Beyond looks
Being young and beautiful in Hollywood is not an exclusive club.
You can’t swing a yoga mat over your head in this town without hitting a gorgeous young actress. That makes for some pretty stiff competition for the limited number of plum movie roles being offered.
So why did Jessica Biel turn down director Rob Cohen not once, but twice, for the role of a tough Navy pilot in the high-profile, big-budget action film “Stealth,” which opened Friday?
And, more important, why did Cohen insist on this particular actress over the rest of the Jessicas, Jennifers and Rachels who inhabit this city?
Sitting in a trendy lunch cafe near her new Brentwood home, Biel says she wasn’t trying to be troublesome or arrogant when she turned down the role. And she fully understands the competitive nature of the movie business.
“Listen, it’s impossible to not understand that,” she explains. “You go out on auditions, and you keep running into the same people. You’re all competing for the same roles.
“But I had just come off two action movies (‘The Texas Chainsaw Massacre’ and ‘Blade: Trinity’), and I was determined not to be Hollywood’s new action chick. I think I have more to offer than that.
“I want to go back and forth between genres.

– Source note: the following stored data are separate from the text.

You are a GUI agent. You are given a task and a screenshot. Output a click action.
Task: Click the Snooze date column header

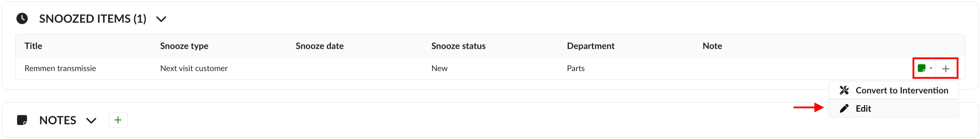coord(320,46)
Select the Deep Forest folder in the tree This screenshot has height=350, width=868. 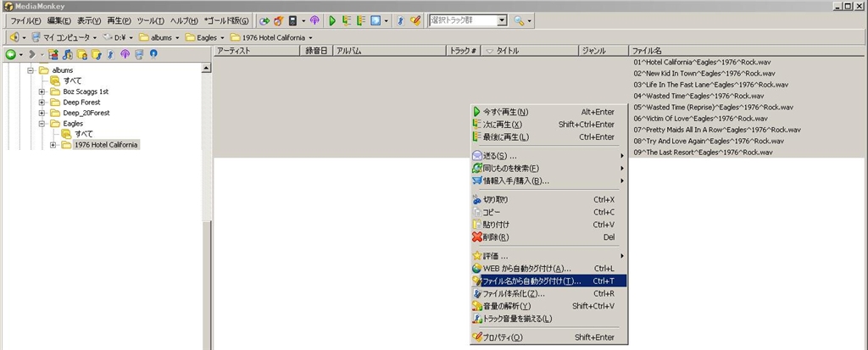(81, 103)
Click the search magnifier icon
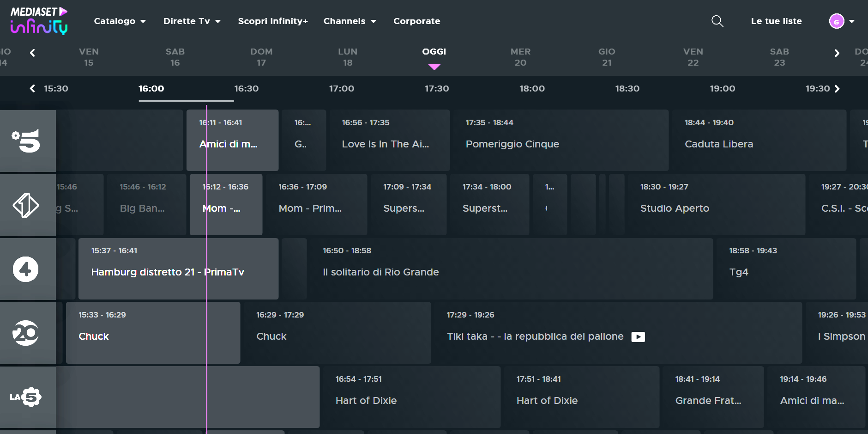868x434 pixels. tap(717, 21)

I want to do a love story one day and a comedy with Will Ferrell the next. That will never happen if you keep accepting the same kind of roles over and over again. And, as long as you’re willing to accept them, they will keep offering the same roles over and over again.”
The 23-year-old actress took a break from her career to wait for a different kind of role to be offered. While waiting for work in a competitive market did get a little “scary” at times, she says, the strategy paid off.

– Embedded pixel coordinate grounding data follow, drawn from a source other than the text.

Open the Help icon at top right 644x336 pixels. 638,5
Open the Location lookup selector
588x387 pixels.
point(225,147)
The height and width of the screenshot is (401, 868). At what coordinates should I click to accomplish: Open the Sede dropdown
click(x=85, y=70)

She not only got parts in two upcoming nonaction films (director Cameron Crowe’s “Elizabethtown” with Orlando Bloom and Kirsten Dunst, and “The Illusionist” with Edward Norton and Paul Giamatti), but she got a lot of attention from Cohen.
“What I wanted was a real American woman, with a certain kind of heartland beauty, intelligence and integrity,” he says. “That’s Jessica in a nutshell.
“She’s the real deal. She’s so unlike the rest of these actresses we have in this town. I’m so sick of these breast-implanted, collagen-injected clones that we’re forced to look at for roles. I wasn’t going to settle for anyone but Jessica in this film.”
Biel, Jamie Foxx and Josh Lucas play elite Navy test pilots who are asked to fly a top-secret mission with an experimental unmanned aircraft guided by artificial intelligence. On the mission, the unmanned craft breaks from formation after being damaged by a lightning strike and sets out on a deadly mission of its own that could spark a nuclear confrontation.
The 5-foot-7 Biel, who worked out extensively for “Blade: Trinity,” continued her six-days-a-week regimen when she began “Stealth.”
“I had minimal training on flight simulators compared to Josh because I was busy on another movie, but I did get a chance to work out,” she says. “It would have been a joke if I didn’t look like I could physically control an aircraft like that.”
Raised in the scenic college town of Boulder, Colo., Biel had her sights on a career in show business since she was 8.
“I was one of those children you see in home movies who are always hamming it up in front of the camera,” she says with a little hint of embarrassment. “I was the one with the ‘Look at me’ expression on her face.”
She appeared in local musical productions and already had done some modeling and commercial work before her ninth birthday. At the age of 11, she and her mother began flying to Los Angeles for the annual TV pilot season.
On their third trip, 14-year-old Jessica got the role of Mary Camden in the series “7th Heaven,” and, almost simultaneously, won a role in the 1997 film “Ulee’s Gold” opposite Peter Fonda.
She stayed on the TV series for five seasons, managing to fit in a few movie roles and three semesters at Tufts University in Boston during breaks.
Her schooling has led some in the industry to see Biel as a thinking man’s sex symbol, but in Hollywood, that usually translates to just plain sex symbol.
One of her early film roles was the 2001 movie “Summer Catch,” in which Biel played a rich girl on Cape Cod being pursued by a young baseball player (Freddie Prinze Jr.) from the wrong side of the tracks.
It is a generally forgettable film, with the exception of one scene by a swimming pool where Prinze, sweating from mowing her father’s lawn, admires Biel’s form as she climbs out of the pool in slow motion.
Biel says she understands that sex sells movies, but she looks forward to the day when her looks will not be the reason she is hired for a job.
“This movie (‘Stealth’) is a serious film, and I don’t believe I was hired for my looks,” she says. “But even this film has a scene with me in a bikini.
“When I read it in the script, I didn’t like it at first, but I eventually realized that it fits into the context of the story.
“Of course, I didn’t expect them to be selling the movie using my butt in a bikini. But that’s how Hollywood works,” she adds with a smile and a slight shrug of resignation. “If I don’t want to do it, I’m sure there are plenty of girls who will.”